[EXTRACTED INFORMATION]:

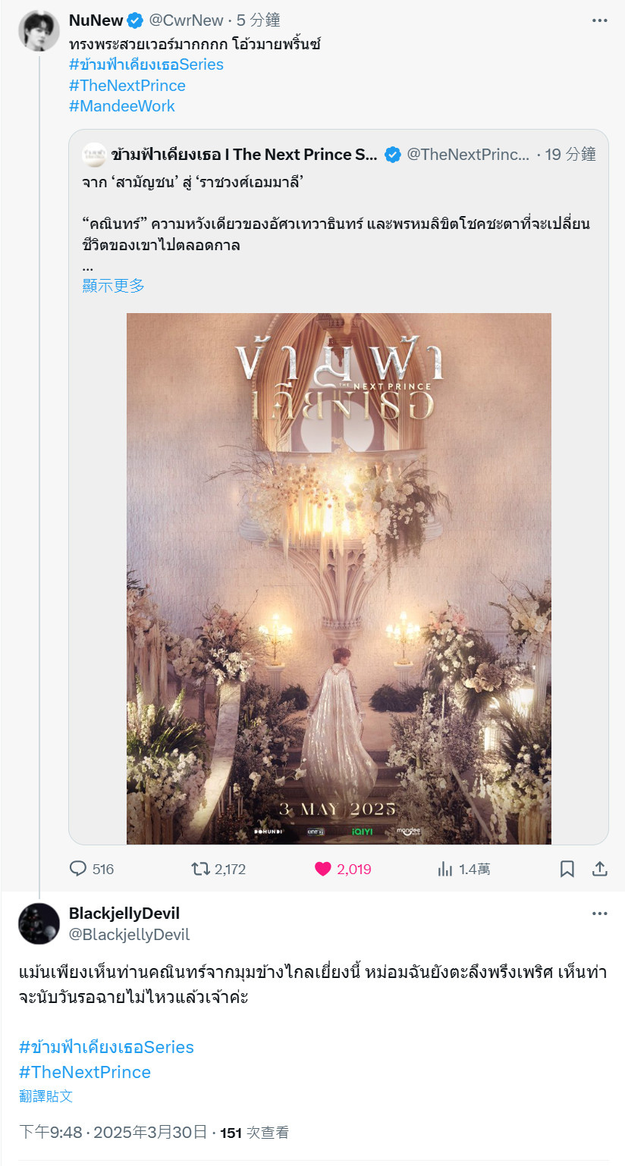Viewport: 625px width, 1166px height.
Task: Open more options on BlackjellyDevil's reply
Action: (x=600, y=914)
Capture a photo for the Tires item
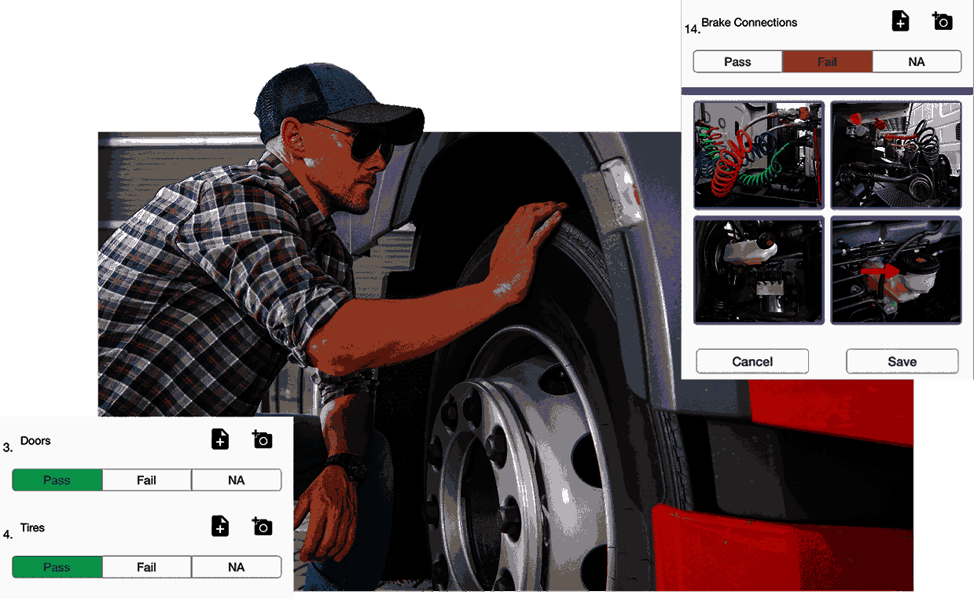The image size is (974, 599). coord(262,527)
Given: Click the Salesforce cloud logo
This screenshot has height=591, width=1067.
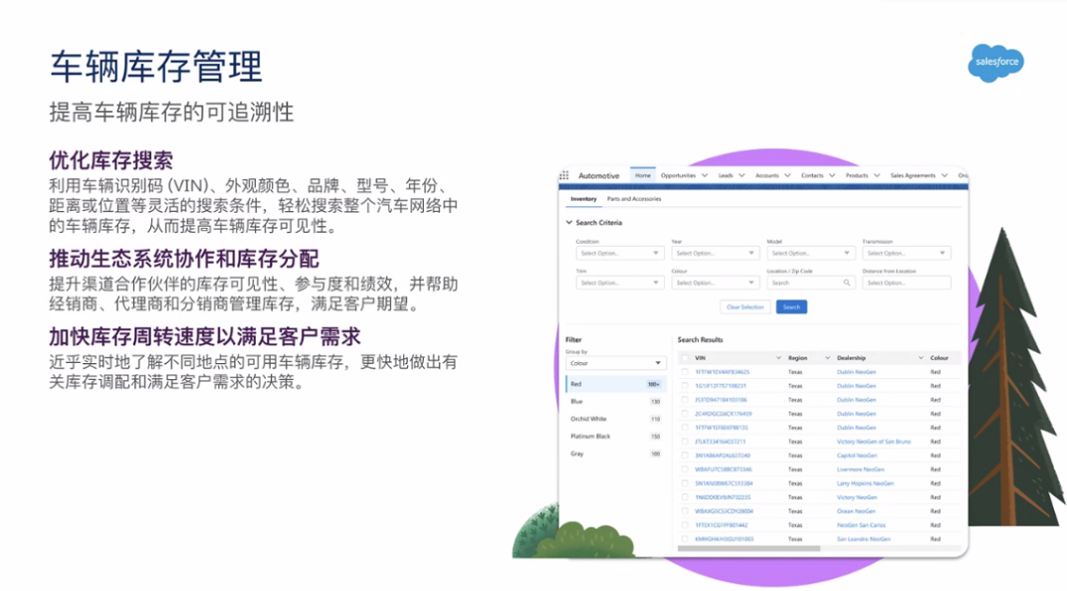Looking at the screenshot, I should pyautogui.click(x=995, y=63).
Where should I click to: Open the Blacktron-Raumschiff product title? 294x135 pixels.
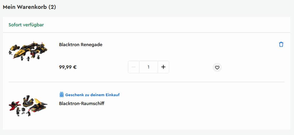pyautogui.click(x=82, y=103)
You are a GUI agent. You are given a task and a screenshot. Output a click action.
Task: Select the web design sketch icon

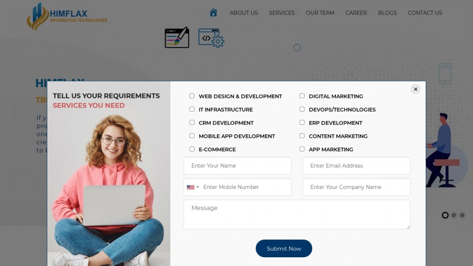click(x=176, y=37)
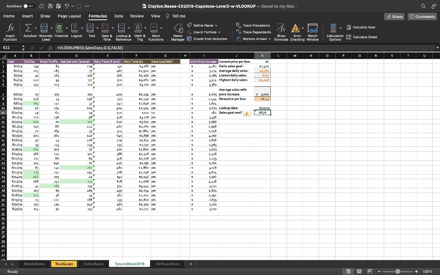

...

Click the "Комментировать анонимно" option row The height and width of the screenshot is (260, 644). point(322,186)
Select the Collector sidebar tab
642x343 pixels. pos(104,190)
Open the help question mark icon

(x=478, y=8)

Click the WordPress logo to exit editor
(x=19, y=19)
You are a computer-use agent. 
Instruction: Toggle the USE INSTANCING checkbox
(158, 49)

...

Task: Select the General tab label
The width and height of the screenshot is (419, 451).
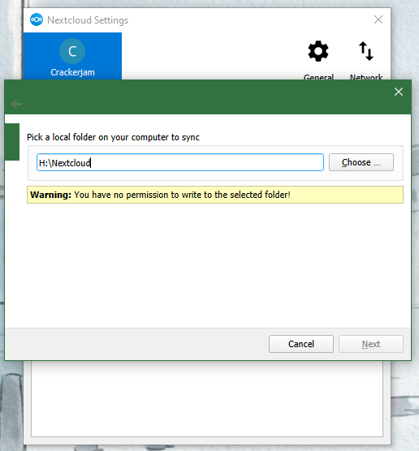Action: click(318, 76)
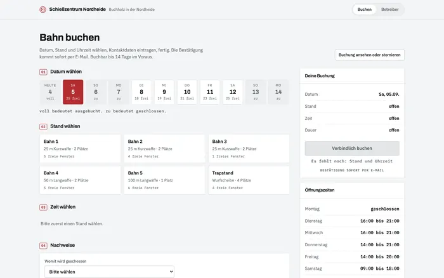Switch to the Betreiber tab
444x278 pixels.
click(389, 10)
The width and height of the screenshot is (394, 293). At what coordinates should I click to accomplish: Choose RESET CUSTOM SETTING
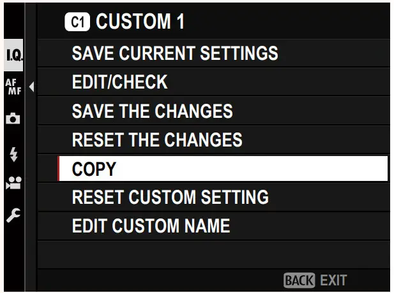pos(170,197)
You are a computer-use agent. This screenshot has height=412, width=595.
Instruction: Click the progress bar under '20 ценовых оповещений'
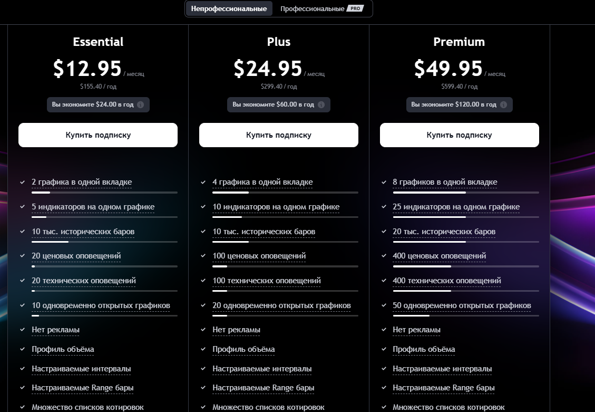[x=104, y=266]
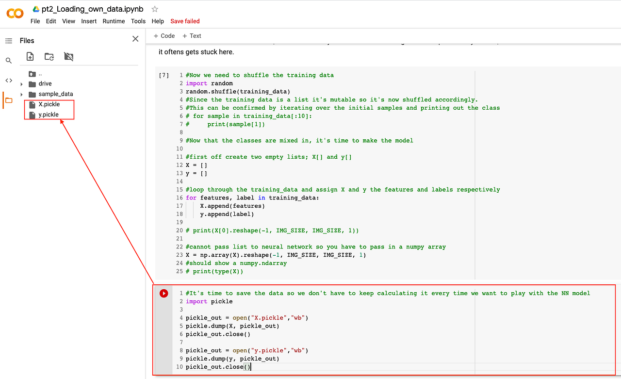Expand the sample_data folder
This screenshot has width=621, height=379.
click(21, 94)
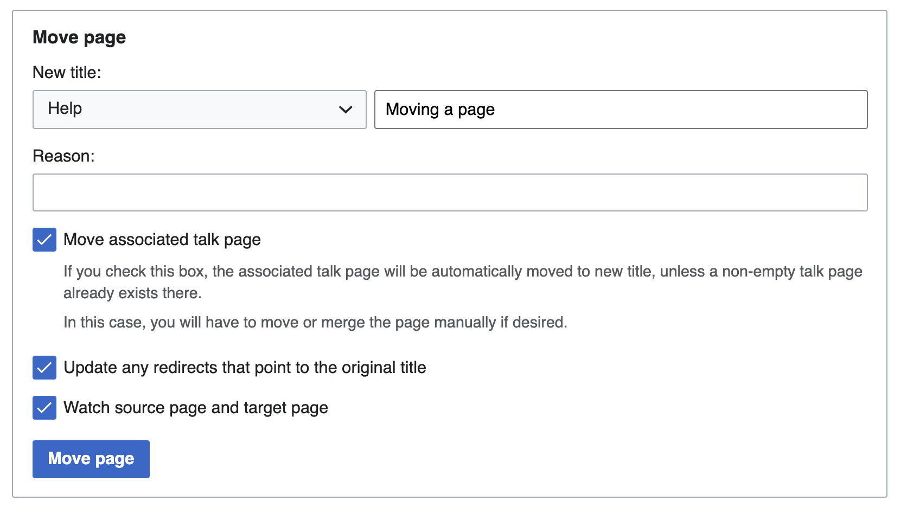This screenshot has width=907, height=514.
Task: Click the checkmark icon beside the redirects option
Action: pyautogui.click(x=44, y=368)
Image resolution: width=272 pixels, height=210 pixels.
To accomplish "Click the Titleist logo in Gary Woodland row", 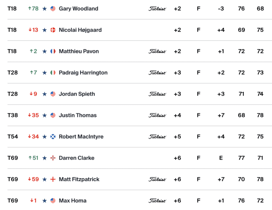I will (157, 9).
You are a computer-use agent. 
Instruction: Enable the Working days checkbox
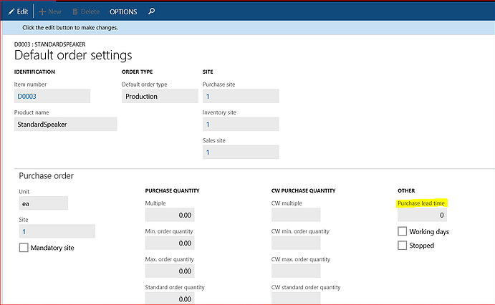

[EXERCISE DESCRIPTION]: Identify each line in the entries with the word "agent" and copy it.

[EXERCISE SOLUTION]:
You are a GUI agent. You are given a task and a screenshot. Output a click action.
You are a computer-use agent. 
You are a computer-use agent. This screenshot has height=412, width=595.
You are a computer-use agent. 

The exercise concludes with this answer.